Olho este mosaico feito de iluminuras balofas. As contradições humanas são apenas fracassos da alma. Percebo-as...ou...tento percebê-las. Dou maus exemplos. Espio os meus pecados. Sou o clássico paradigma do desajustado. Pego na minha arma e disparo contra o cosmos. A minha ingenuidade é um incómodo. A minha natureza uma profunda destituição de lucidez. Respeito a lei das sombras. Respeito a filosofia de Sócrates. E...furtivamente lá vou servindo de pasto ao mundo.

 

Toco a profundidade dos fracassos. Deformo o tempo e leio Stefan Zweig. Gosto de me sumir num despropositado sentimento de independência. Gosto de filosofias devastadoras e de mundos desordenados.

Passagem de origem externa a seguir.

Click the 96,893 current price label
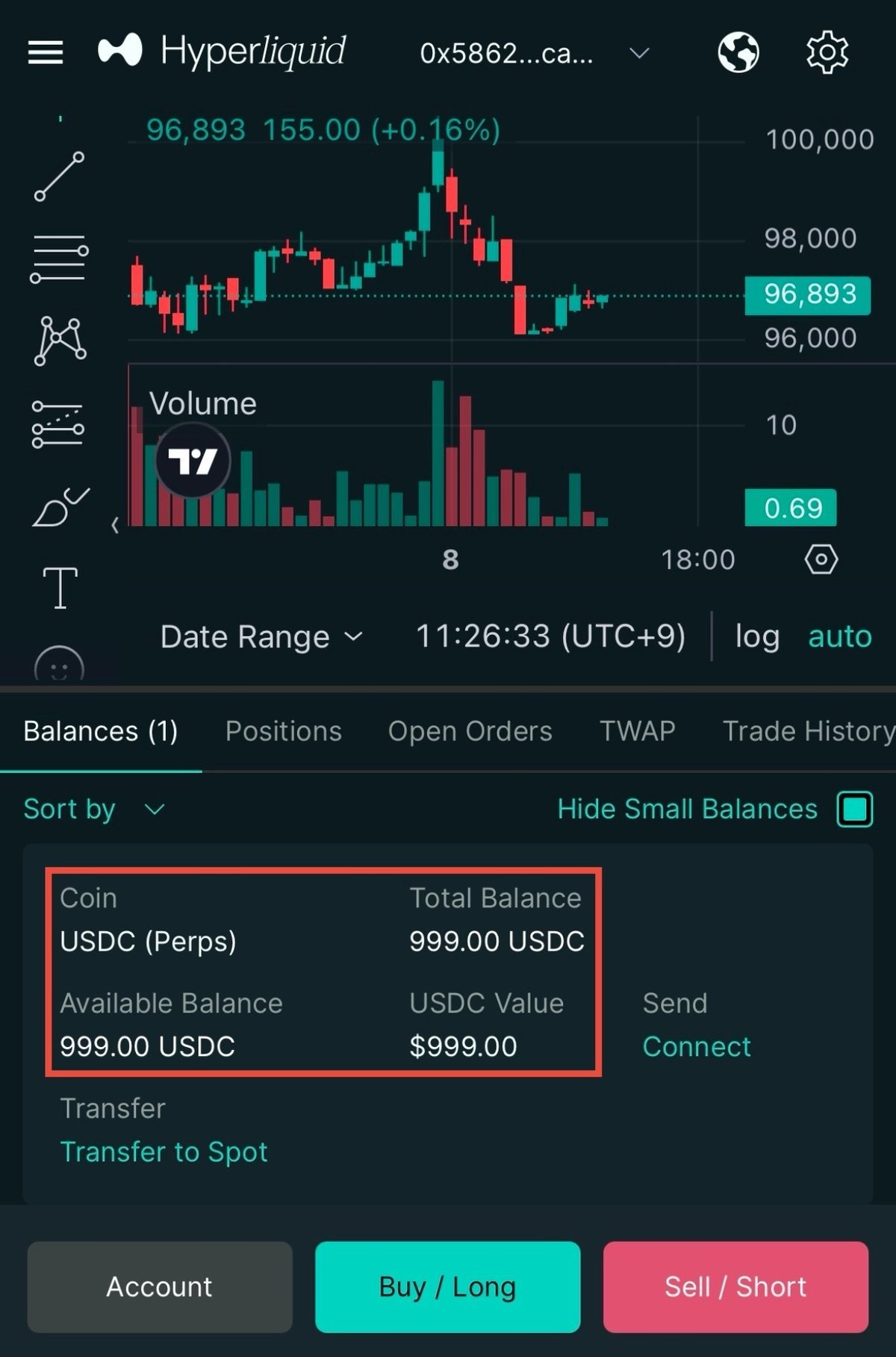The image size is (896, 1357). (x=808, y=294)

Acredito em sereias e abomino as seitas. Por muito que admire os santos perco mais tempo com diabos....antropomórficos. E a vaidade. E a felicidade. E as demoradas conversas domésticas. E toda essa gente para quem a imaginação é um infindável poço...negro. Tenebroso. Uma deformação de espelho. Um Kafkiano embaraço. Essa gente que vive entrançada em si. Alheia. Que come em tachinhos de escárnio....e bebe em vasos de guerra.